1 Employee Benefits Ca 1569

Andrew REUTHER, Appellant,
United States of America and Ray Marshall, Secretary of
Labor, (Defendant-Intervenors in D. C.).

No. 77-1986.

United States Court of Appeals,Third Circuit.

Argued March 30, 1978.
Decided April 28, 1978.

Brigadier & Margulies, Jersey City, N. J., for appellant; Robert E. Margulies, Jersey City, N. J., on brief.

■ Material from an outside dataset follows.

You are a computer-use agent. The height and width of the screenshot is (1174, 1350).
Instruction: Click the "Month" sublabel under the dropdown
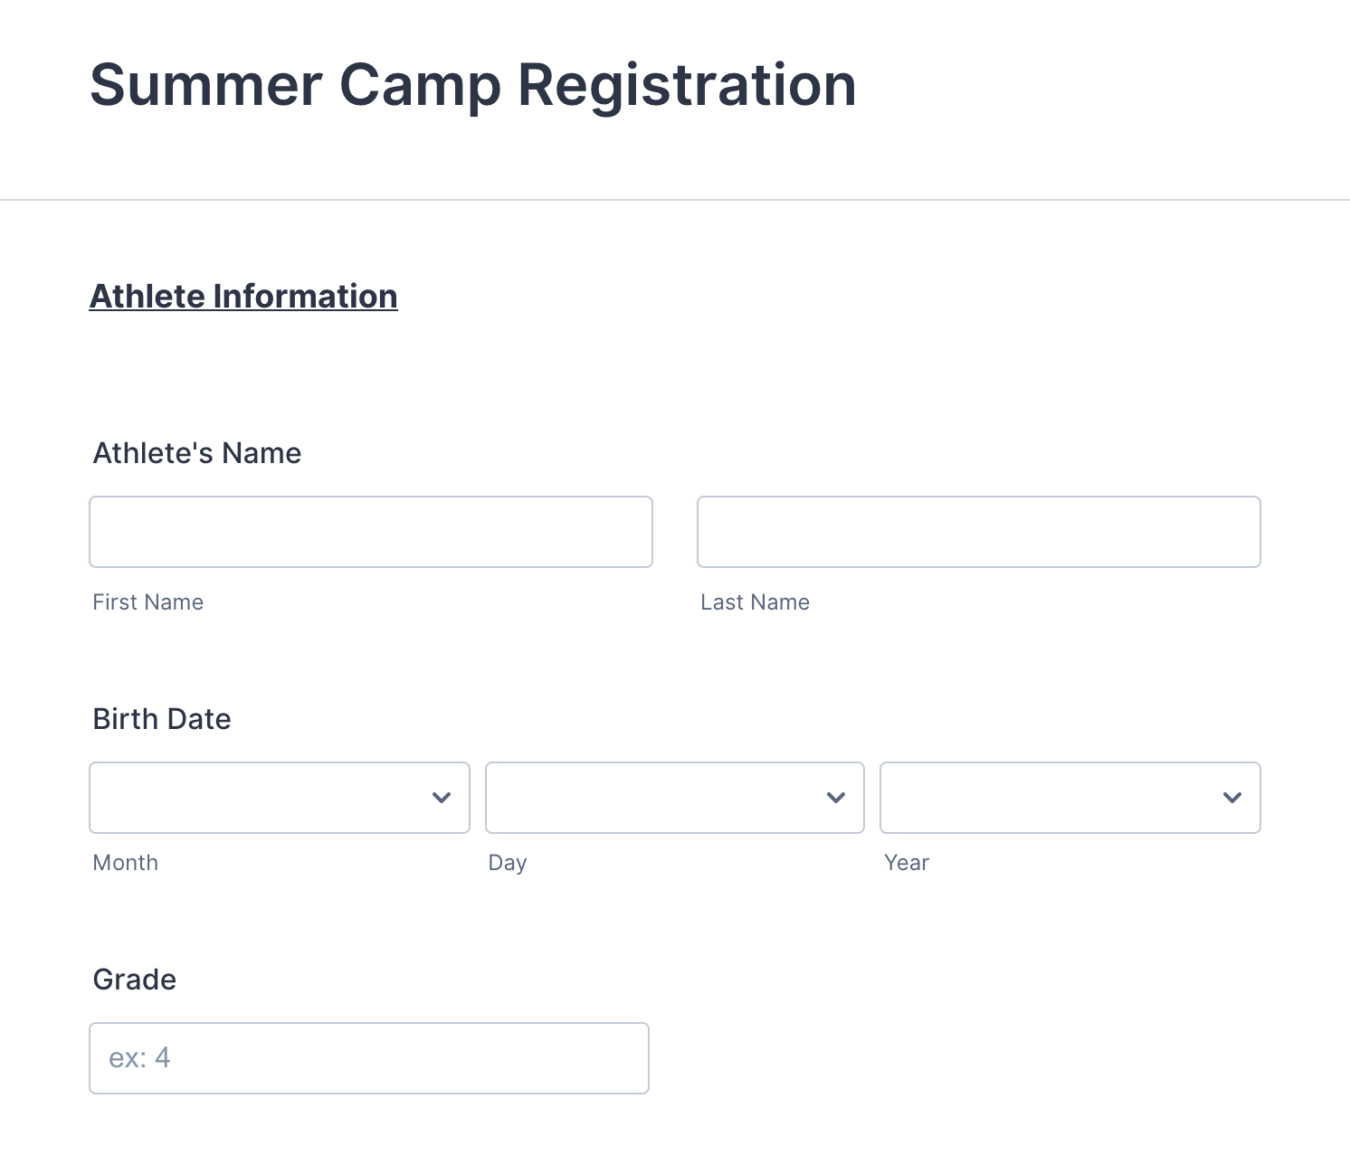126,863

Franzblau, Falkin & DiMarzio, Newark, N. J., for the Trustees of the Trucking Emp. of Passaic and Bergen County Welfare Fund; Gary L. Falkin, Newark, N. J., of counsel.

Carin Ann Clauss, Sol. of Labor, Washington, D. C., Francis LaRuffa, Regional Sol., New York City, Monica Gallagher, Associate Sol., Washington, D. C., Jonathan L. Goldstein, U. S. Atty., Newark, N. J., Mary S. Calfee, Atty., U. S. Dept. of Labor, Ray Marshall, Plan Benefits Security Division, Washington, D. C., for the United States and the Secretary of Labor.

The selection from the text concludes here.